N. A Jake is a common, intangible creature that normally thrives in upper middle-class suburbia.
Jakes are essentially synonymous with Chads, much like Craigs. Jakes are annoyingly white, spoiled, frat-boy types who live off their parent’s money and have never worked a day in their lives. They are raging douche faggots who wear nothing but Abercrombie & Fitch popped collar shirts, mesh trucker hats and too much hair gel. Personality-wise, they're hugely insensitive, stubborn, selfish and emotionally retarded, much like prepubescent 12-year old boys whose testicles have yet to drop. Even though they may act like stereotypical "nice guys,” when you first meet them, this is just a facade. A Jake lacks the ability to care for those other than himself.

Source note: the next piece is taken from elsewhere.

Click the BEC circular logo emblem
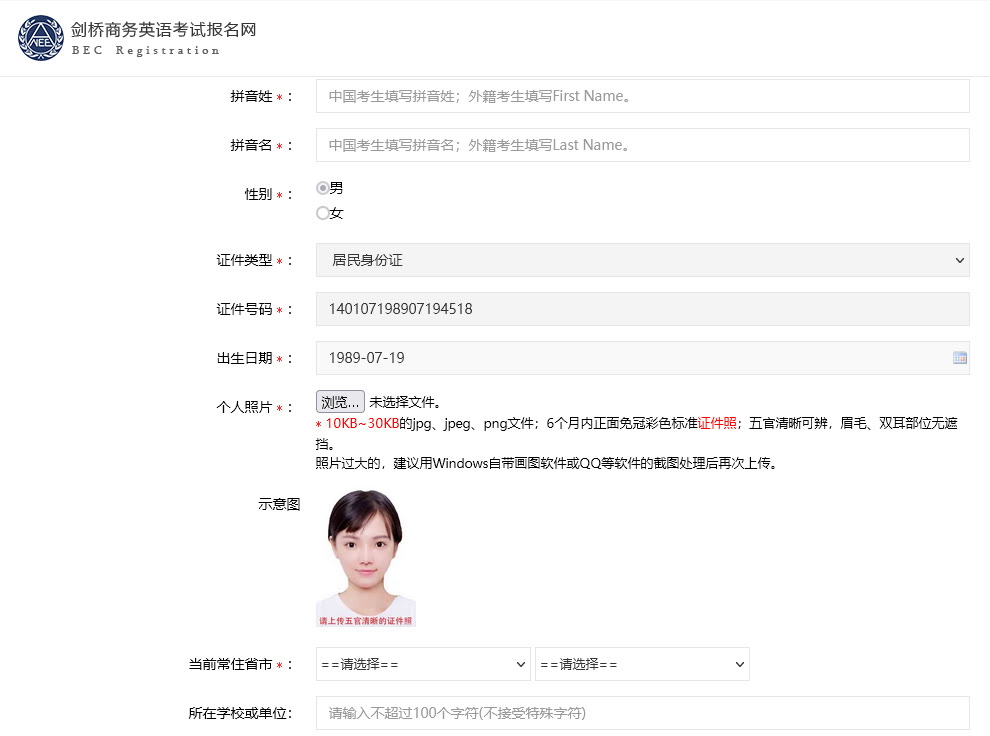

The main difference between Jakes and Chads is that while Chads go out of their way to be massive cockblocks and actually do have sex with women, Jakes are usually sexually repressed, pussified fuck bags who have no game whatsoever and merely give the impression that they're getting laid on a regular basis. Do not be fooled, for the only action a Jake is getting is from his own hand, or in desperate cases, from raping small dogs and other household pets.
It is universally accepted that a Jake cannot be made a man, and that any woman hoping to land one will have to instead settle for making a Jake their bitch. Jakes fail at life, women, the internet and Chuck Norris jokes, and should generally be avoided at all costs.
"Dude, did you seriously just laugh at that girl after she told you she was anally raped fifteen consecutive times by Steve Buscemi? You are the biggest Jake I've ever met."
Girl: Hey, you're kind of cute. What's your name?
Jake: 'Sup, I'm Jake.
Girl: God, you are such an asshole. I hate you, goodbye.
Jake: I don't get it. What did I do?
Craig: It's because you said you're Jake.
Craig: Everyone knows Jake is a douche. You should have said you were me.